**Extracted information:**
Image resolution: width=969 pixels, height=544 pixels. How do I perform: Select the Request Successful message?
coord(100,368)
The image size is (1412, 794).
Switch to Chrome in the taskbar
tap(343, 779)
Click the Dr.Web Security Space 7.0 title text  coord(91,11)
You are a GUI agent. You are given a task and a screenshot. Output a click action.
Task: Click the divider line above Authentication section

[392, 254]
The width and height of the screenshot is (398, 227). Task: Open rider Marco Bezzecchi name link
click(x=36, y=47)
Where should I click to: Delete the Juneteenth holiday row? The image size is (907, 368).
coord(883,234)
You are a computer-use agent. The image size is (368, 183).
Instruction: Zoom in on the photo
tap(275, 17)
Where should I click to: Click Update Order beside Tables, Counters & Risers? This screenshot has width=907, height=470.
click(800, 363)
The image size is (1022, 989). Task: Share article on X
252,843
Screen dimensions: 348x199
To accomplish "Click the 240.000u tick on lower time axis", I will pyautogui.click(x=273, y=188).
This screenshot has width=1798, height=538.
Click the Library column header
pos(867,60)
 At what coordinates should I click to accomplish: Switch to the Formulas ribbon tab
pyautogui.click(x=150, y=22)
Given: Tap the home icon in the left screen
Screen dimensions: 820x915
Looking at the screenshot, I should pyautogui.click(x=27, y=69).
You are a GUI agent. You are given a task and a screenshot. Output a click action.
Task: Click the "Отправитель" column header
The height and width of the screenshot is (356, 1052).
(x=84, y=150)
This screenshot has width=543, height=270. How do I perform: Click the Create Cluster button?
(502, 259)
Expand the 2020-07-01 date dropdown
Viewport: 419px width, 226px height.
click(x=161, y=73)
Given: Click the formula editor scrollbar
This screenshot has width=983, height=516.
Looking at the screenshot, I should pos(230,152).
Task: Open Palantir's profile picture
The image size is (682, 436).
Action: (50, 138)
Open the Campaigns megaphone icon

**Task to complete:** Print again the material above, limited to the lines from the one holding "Where should I click to: Click" through the last, inclusive.

**Exercise response:**
Where should I click to: Click Update Order beside Tables, Counters & Risers? This screenshot has width=907, height=470.
click(800, 363)
The image size is (1022, 989). Task: Share article on X
252,843
Screen dimensions: 348x199
To accomplish "Click the 240.000u tick on lower time axis", I will pyautogui.click(x=273, y=188).
This screenshot has width=1798, height=538.
Click the Library column header
pos(867,60)
 At what coordinates should I click to accomplish: Switch to the Formulas ribbon tab
pyautogui.click(x=150, y=22)
Given: Tap the home icon in the left screen
Screen dimensions: 820x915
Looking at the screenshot, I should pyautogui.click(x=27, y=69).
You are a GUI agent. You are given a task and a screenshot. Output a click action.
Task: Click the "Отправитель" column header
The height and width of the screenshot is (356, 1052).
(x=84, y=150)
This screenshot has width=543, height=270. How do I perform: Click the Create Cluster button?
(502, 259)
Expand the 2020-07-01 date dropdown
Viewport: 419px width, 226px height.
click(x=161, y=73)
Given: Click the formula editor scrollbar
This screenshot has width=983, height=516.
Looking at the screenshot, I should pos(230,152).
Task: Open Palantir's profile picture
The image size is (682, 436).
Action: (50, 138)
Open the Campaigns megaphone icon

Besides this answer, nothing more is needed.